A Dubaï, il n’y a pas de SDF, tout est propre, les taxis sont des Lexus au tableau de bord aussi illuminé que celui d’un Airbus. Dire que de l’autre côté de la mer, il y a l’Iran avec ses vieilles Paygan, ses rues sales et ses gens qui dorment dans les parcs…
A Dubaï, il n’y a d’autre spectacle que celui de l’hubris. C’est un de ces paradis factices comme seul le capitalisme débridé a su en produire, un délire de béton vertical, fascinant parce qu’on se sait en face d’un extrême, d’une limite qui n’aurait jamais dû être franchie.
A Dubaï, tous les soirs à partir de 18 heures, il y a un spectacle aquatique au pied de Burj Khalifa, et la tour elle-même s’illumine.
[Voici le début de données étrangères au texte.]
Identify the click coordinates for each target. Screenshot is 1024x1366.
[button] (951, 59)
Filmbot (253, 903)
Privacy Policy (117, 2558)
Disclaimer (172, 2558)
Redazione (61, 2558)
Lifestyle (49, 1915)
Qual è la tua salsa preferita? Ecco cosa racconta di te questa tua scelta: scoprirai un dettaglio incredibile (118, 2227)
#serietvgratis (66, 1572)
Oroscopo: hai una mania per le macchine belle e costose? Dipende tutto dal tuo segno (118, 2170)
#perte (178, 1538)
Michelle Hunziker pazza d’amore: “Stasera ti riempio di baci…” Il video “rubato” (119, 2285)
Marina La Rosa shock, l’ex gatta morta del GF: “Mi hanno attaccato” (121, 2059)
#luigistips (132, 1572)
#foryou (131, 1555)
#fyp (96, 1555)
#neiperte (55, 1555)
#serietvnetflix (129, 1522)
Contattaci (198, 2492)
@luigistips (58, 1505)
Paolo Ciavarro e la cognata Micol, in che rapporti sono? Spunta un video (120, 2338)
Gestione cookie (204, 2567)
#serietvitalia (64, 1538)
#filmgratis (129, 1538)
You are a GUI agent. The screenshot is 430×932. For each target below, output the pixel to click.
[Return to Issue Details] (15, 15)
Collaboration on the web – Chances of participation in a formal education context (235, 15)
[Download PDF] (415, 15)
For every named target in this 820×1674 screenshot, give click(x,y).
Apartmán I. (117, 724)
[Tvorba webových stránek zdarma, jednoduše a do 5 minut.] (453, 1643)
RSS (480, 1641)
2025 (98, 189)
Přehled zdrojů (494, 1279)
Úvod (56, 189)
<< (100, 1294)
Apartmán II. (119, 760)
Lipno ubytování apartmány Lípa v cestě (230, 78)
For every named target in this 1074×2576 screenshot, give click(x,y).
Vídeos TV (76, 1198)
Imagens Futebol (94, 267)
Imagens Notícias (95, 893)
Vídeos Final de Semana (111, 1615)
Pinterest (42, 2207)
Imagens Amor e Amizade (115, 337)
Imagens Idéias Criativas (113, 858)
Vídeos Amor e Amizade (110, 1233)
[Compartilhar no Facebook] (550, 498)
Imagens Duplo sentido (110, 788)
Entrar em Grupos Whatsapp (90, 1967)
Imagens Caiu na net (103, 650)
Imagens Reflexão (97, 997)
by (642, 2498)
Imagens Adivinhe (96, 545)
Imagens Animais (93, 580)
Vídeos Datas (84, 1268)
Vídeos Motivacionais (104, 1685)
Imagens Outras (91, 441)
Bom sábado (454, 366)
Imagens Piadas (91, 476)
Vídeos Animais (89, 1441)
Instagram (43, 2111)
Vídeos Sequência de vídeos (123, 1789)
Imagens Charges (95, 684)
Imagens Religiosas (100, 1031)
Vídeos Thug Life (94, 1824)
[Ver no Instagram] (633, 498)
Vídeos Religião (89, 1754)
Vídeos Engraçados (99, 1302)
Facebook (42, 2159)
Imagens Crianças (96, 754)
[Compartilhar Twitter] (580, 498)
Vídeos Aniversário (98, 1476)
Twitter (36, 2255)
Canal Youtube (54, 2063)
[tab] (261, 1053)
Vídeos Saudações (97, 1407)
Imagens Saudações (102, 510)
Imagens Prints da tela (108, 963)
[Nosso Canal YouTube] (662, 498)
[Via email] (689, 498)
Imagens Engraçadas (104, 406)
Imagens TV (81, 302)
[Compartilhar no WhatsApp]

La foule se masse et s’exclame. Nous nous sommes exclamés aussi, mais sans véritable émerveillement, parce que tout cela était excessif et plus artificiel qu’artistique.
Je crois bien avoir ressenti plus d’émotion aux féeries aquatiques du Pal au temps où elles existaient encore. Qu’on imagine une ziggourat élancée comme une vaste antenne de 800 mètres entièrement illuminée de jeux de lumière mouvants et psychédéliques et de grands jets d’eau qui explosent tels des feux d’artifice, le tout sous le regard d’une foule cosmopolite massée au bord d’une pièce d’eau…
J’ai vu Rome, Louxor, Karnak, Knosos, Éphèse, Pétra, Volubilis, Persépolis, je sais que vient le moment où les civilisations s’effondrent et où il ne reste presque plus rien de ces villes immenses et folles qui jadis en faisaient la fierté.
De Dubaï, un jour, il ne restera rien d’autre que de très hauts squelettes de béton au milieu du désert.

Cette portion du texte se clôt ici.